In the ambulance I could see her knees and was touched by the way the skin was grey with pavement dirt, and how each knee was capped by the large round hole in each stocking. On the skirt of the lilac shantung were marks and smudges now that looked permanent, like those on my own, humbler clothes. In the smell of starched sheets and antiseptic I was calmer now, and fingered the lilac shantung, and would have liked to smooth the skin of the knees, but did not dare. I whispered, and although the words did not quite come out the way they were intended, Ursula understood, and brushed at the marks, and wet a finger with spit to see if they would be removed that way.
No, it does not matter, Lil
, she said.
It is time I gave up pretending.
There were many questions we could have asked each other, because the girls we had been when we last saw each other had long been lost in the elderly women we had become, but Ursula had been watching me grow old and famous. She would have read about me in the papers, would have cut out the pieces, perhaps, to show Rick when he was still her husband, and not the bride of Trotsky. And I was too weary now for any questions, and the movement of the ambulance through the streets of my city was making it too hard for me to shape words or even thoughts.

All My Sisters

I continued to resist and smile, and tried to pretend I could return to my life in the park, until the Sisters smiled and took away my book bag.
We will keep it safe for you
, they said, and they were right, I had no need of books now, or anything else. All that I was to know, I knew. They were kind and pale-skinned, all those nuns, and I came to enjoy the fragrance of starched cotton and old incense.

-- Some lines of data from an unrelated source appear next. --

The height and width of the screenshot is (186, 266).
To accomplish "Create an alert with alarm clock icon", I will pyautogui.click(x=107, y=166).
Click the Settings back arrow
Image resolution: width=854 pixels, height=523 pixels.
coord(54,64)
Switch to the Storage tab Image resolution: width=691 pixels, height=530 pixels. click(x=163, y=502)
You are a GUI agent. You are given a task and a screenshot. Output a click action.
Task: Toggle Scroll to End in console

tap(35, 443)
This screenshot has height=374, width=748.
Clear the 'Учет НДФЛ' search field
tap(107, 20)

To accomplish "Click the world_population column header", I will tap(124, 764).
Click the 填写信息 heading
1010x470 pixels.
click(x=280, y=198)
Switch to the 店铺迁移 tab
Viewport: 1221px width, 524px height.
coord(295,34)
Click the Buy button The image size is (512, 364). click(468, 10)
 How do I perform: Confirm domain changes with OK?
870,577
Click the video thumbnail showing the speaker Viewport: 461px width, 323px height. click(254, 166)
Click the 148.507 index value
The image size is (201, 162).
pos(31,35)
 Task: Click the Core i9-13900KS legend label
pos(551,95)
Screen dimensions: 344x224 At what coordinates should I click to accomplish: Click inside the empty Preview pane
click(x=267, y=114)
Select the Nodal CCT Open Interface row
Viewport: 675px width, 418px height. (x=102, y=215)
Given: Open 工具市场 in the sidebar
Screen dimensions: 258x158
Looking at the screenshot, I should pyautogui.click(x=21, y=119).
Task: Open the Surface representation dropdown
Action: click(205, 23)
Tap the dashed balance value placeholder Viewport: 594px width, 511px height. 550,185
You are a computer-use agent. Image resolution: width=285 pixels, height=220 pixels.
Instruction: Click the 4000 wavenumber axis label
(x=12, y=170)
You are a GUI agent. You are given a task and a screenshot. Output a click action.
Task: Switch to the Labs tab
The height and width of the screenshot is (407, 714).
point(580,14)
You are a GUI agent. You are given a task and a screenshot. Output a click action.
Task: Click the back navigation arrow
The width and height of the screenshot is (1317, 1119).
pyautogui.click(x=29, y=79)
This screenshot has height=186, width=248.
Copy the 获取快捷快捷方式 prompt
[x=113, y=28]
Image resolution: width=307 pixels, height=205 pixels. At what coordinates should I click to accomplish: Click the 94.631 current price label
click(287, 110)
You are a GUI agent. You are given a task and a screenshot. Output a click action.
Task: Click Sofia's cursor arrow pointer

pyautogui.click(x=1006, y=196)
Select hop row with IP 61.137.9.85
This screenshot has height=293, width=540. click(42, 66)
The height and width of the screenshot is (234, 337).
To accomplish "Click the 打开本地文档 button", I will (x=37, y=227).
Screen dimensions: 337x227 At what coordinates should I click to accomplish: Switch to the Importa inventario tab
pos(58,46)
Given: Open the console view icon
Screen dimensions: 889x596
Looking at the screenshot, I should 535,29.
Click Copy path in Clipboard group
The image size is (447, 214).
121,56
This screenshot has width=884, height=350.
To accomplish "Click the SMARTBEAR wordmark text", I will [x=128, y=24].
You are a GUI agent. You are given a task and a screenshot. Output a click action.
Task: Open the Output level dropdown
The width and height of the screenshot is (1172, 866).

In the beginning they all looked the same to me, their faces all smooth and dry, like the clean sole of a foot, under their veils. It surprised me, how weak I had become, and how it became less of a luxury, and more of a necessity, to have one or another of those pale women brush my hair for me, or button my clothes.
Here we go, Lil
, they murmured and smiled. In the beginning I said,
Thank you, Sister, thank
you, Sister
, until I was sick of it, but when I learnt their outlandish names I felt easier, and realised that Sister Annunciata could be made to giggle under her veil so her flat black front shook, that Sister Evangelina of Montefiori could answer me quote for quote from William, no matter what I tried her on, and that Sister Federica with the moustache was too pious, or sad, to be any fun, but spooned the porridge into the mouths of those who could not manage, and crossed herself instead of laughing.

Even nuns grow huge under their habits, and Sister Isola could have balanced my weight on the other end of a see-saw, and would have tried if there had been one handy, in spite of being a serious woman at times, with large brown eyes full of innocent intelligence, and took seriously her responsibility towards all these nuns and helpless old people.